START Records for processing
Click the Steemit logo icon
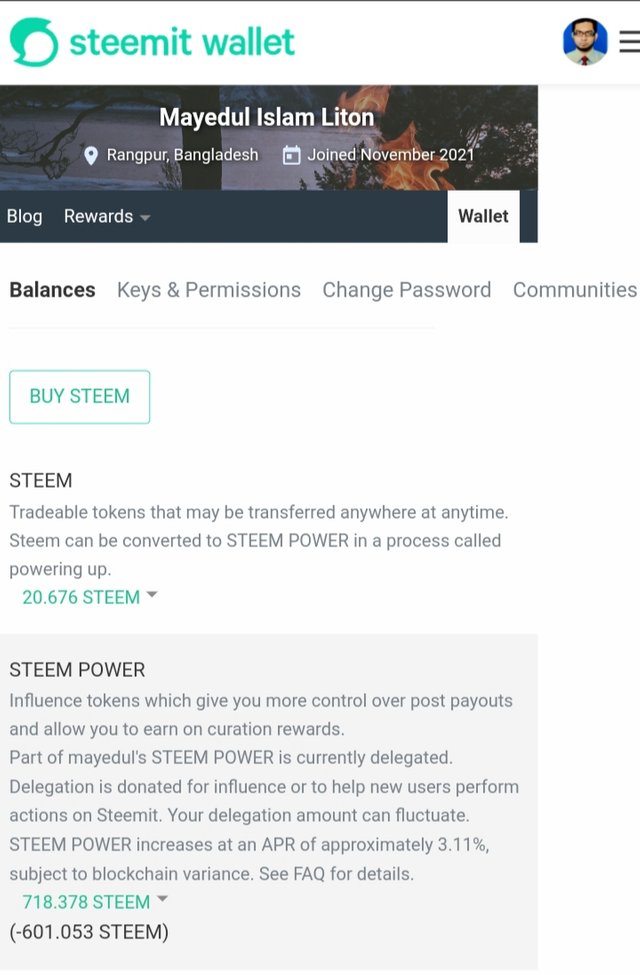Image resolution: width=640 pixels, height=975 pixels. point(34,42)
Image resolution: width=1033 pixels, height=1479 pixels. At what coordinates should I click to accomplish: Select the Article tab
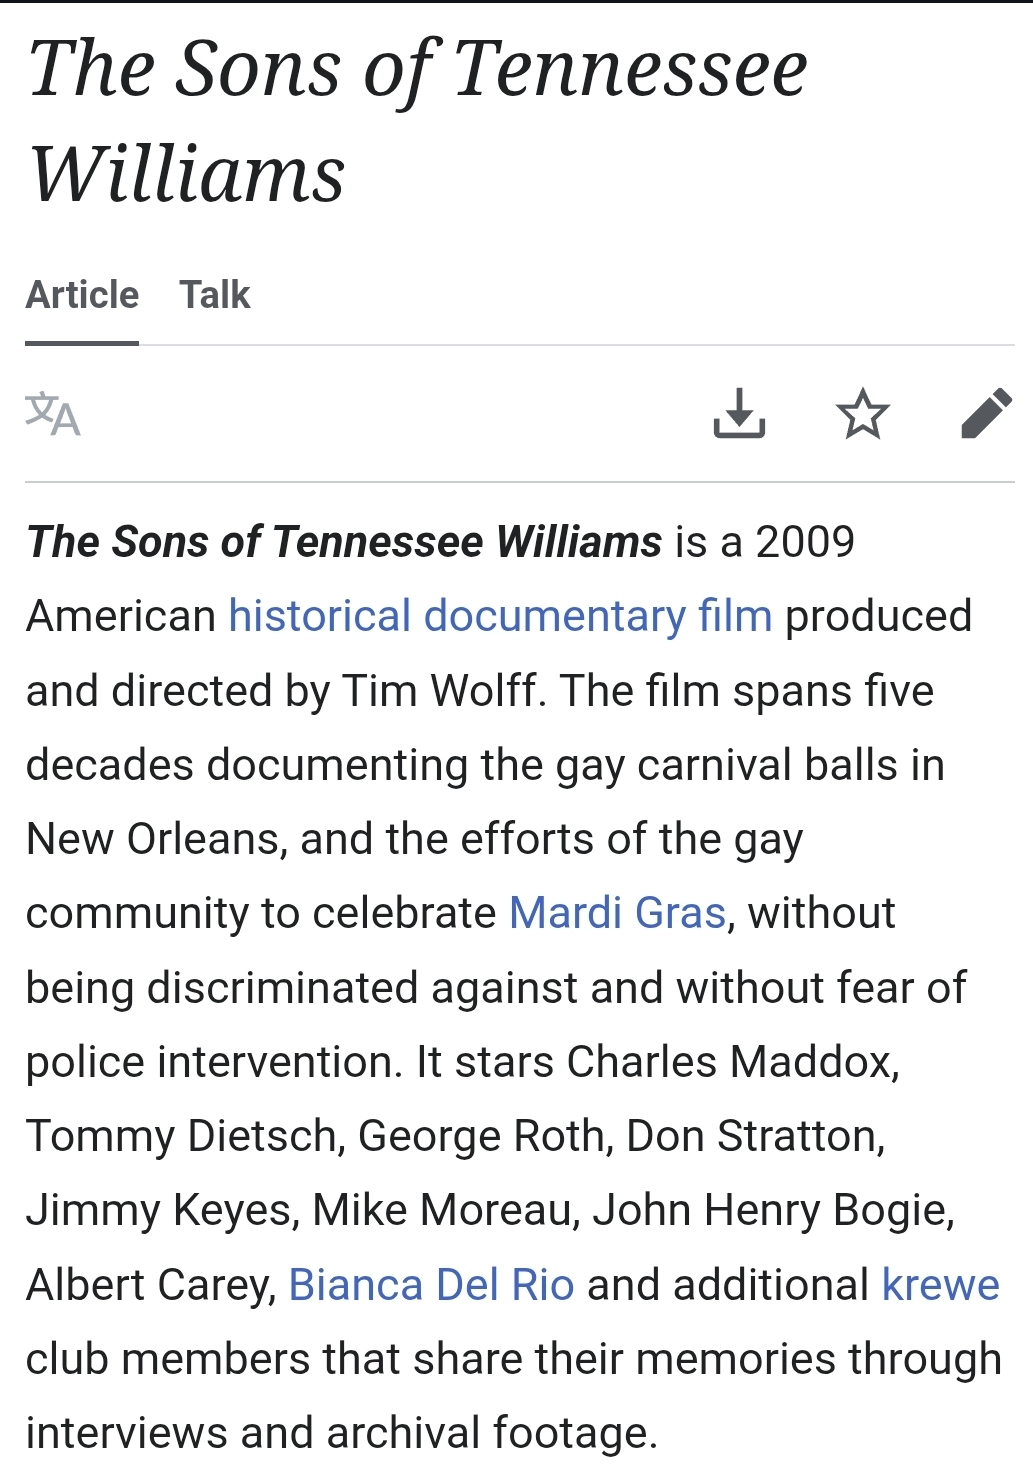click(x=82, y=295)
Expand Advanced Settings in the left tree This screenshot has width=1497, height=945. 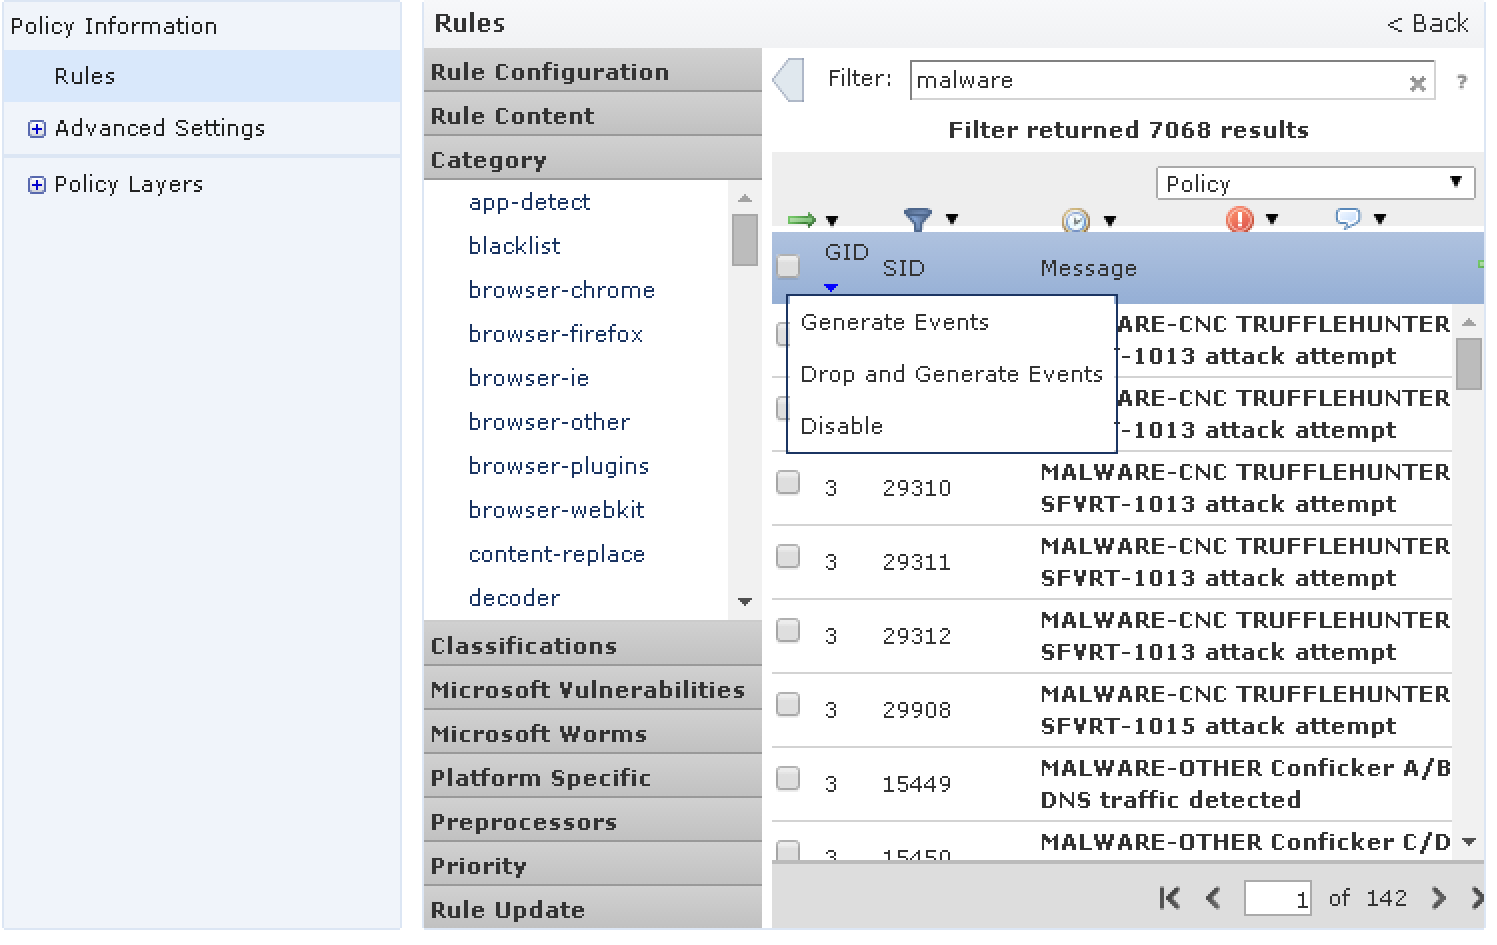coord(37,129)
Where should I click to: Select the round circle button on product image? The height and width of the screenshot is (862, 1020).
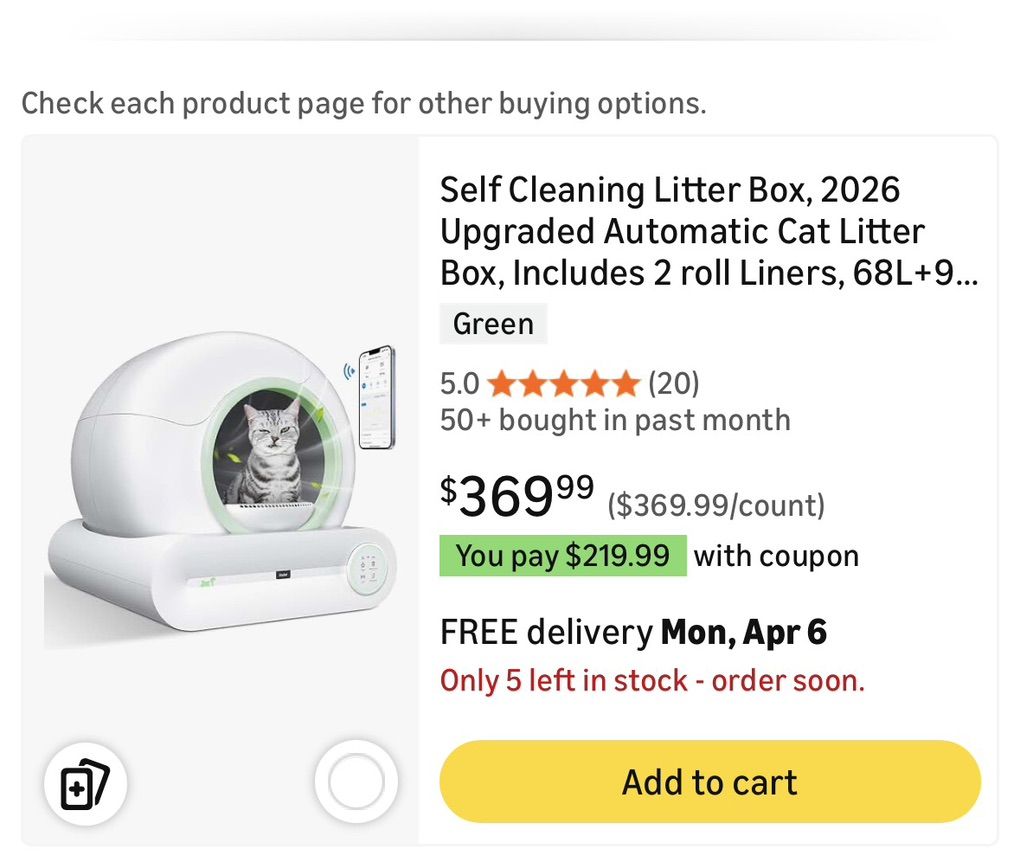[x=356, y=782]
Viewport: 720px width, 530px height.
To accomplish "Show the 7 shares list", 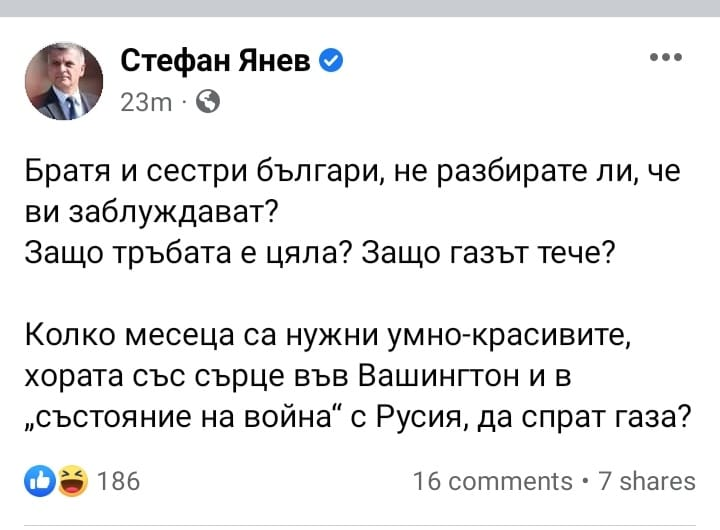I will coord(645,481).
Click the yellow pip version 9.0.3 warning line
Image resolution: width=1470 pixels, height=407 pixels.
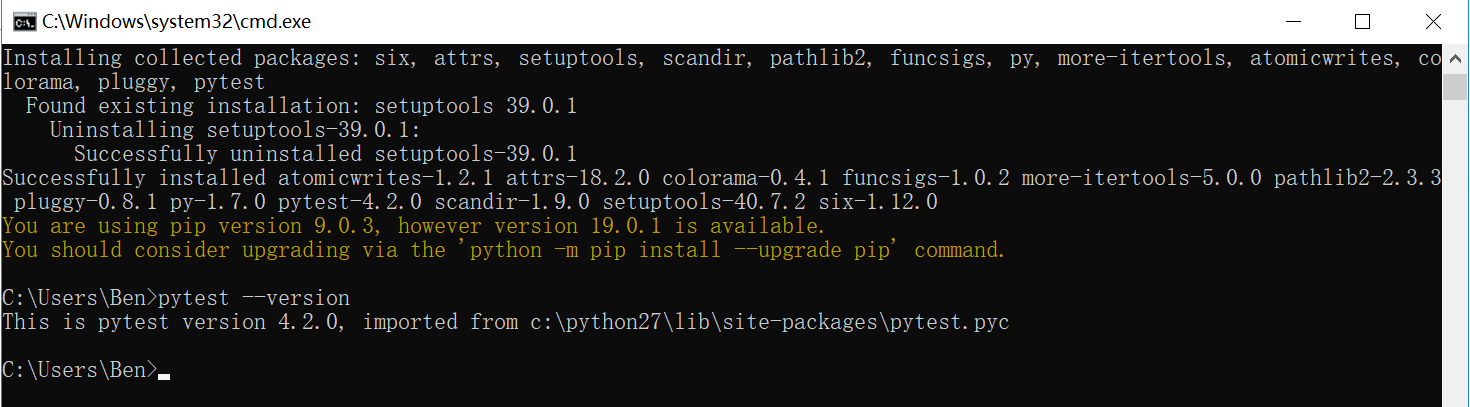click(414, 226)
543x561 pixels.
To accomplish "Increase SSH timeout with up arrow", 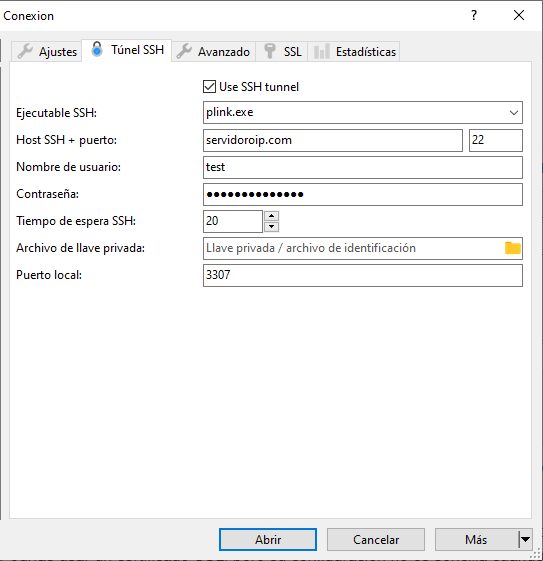I will (272, 216).
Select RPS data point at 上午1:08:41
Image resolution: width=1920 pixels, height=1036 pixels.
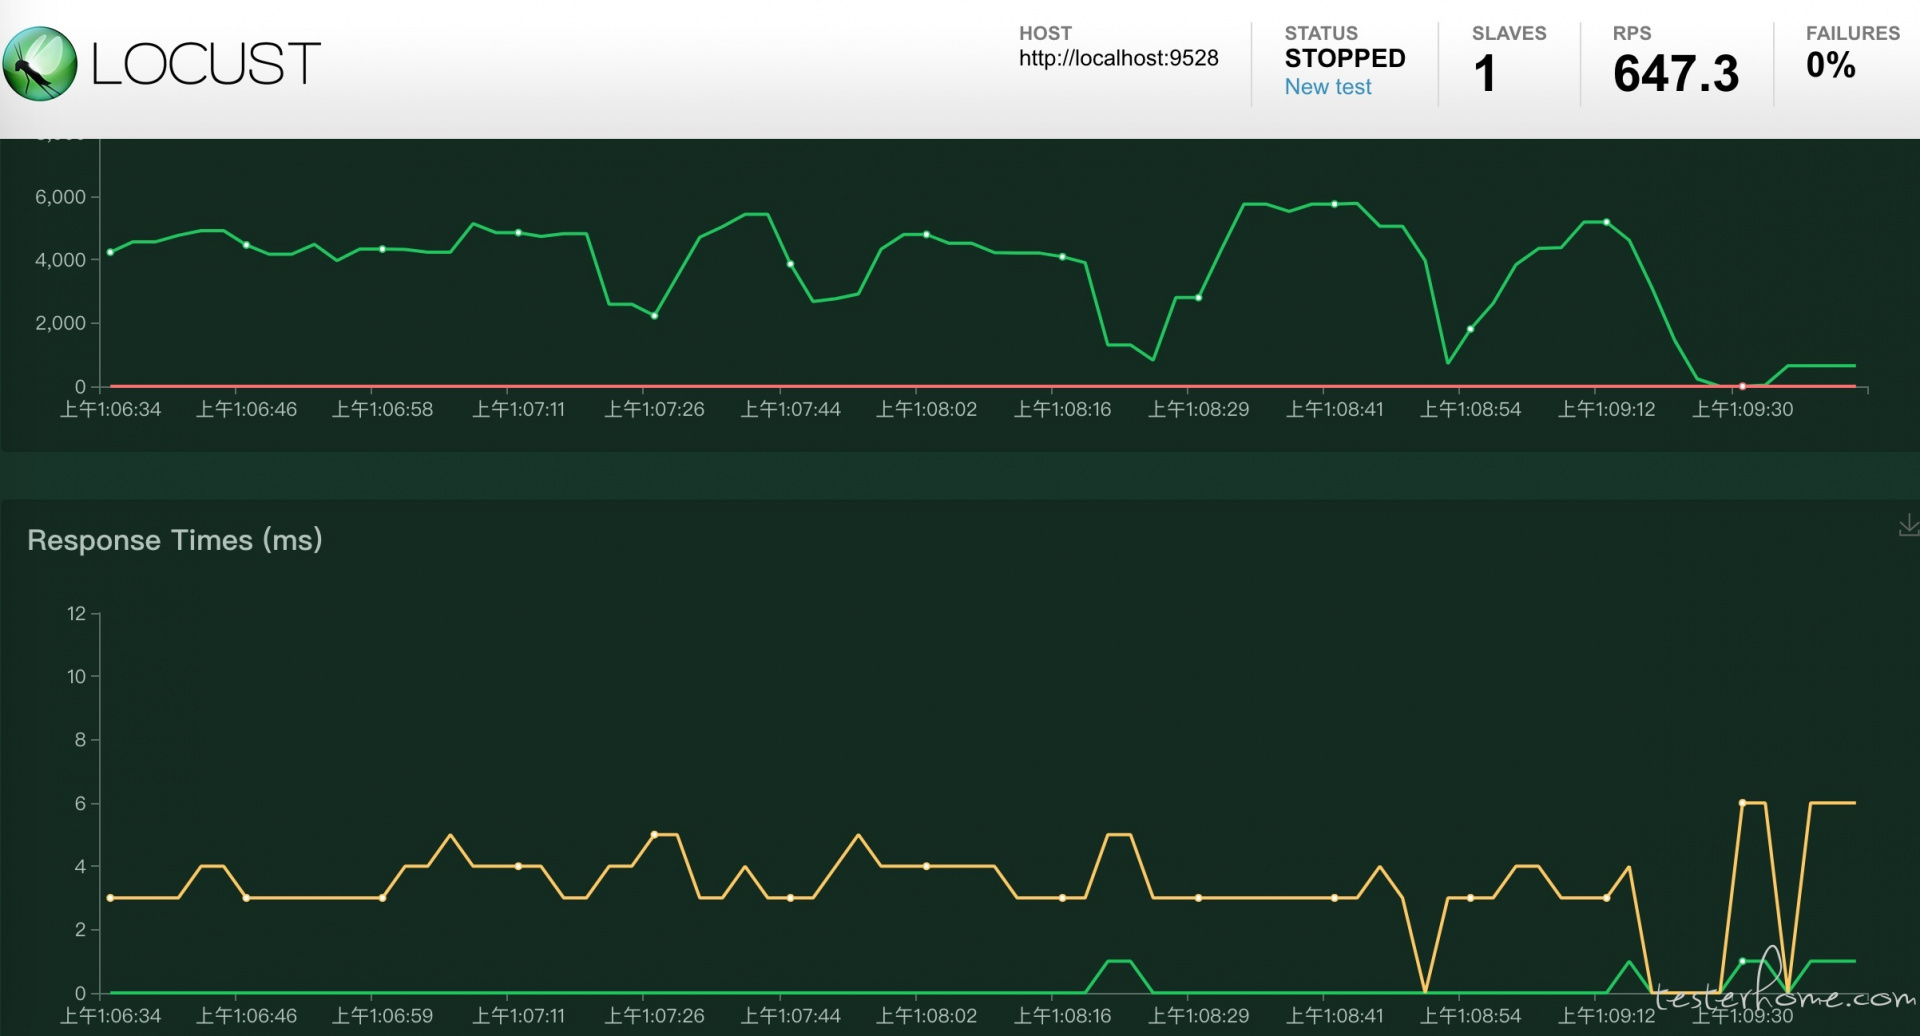[1334, 204]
END Records for processing
Would you transcribe, exactly and only, the lines from the one that contains "Select RPS data point at 上午1:08:41" through the last line of the data above, without any pictures?

[Exercise solution]:
Select RPS data point at 上午1:08:41
Image resolution: width=1920 pixels, height=1036 pixels.
[1334, 204]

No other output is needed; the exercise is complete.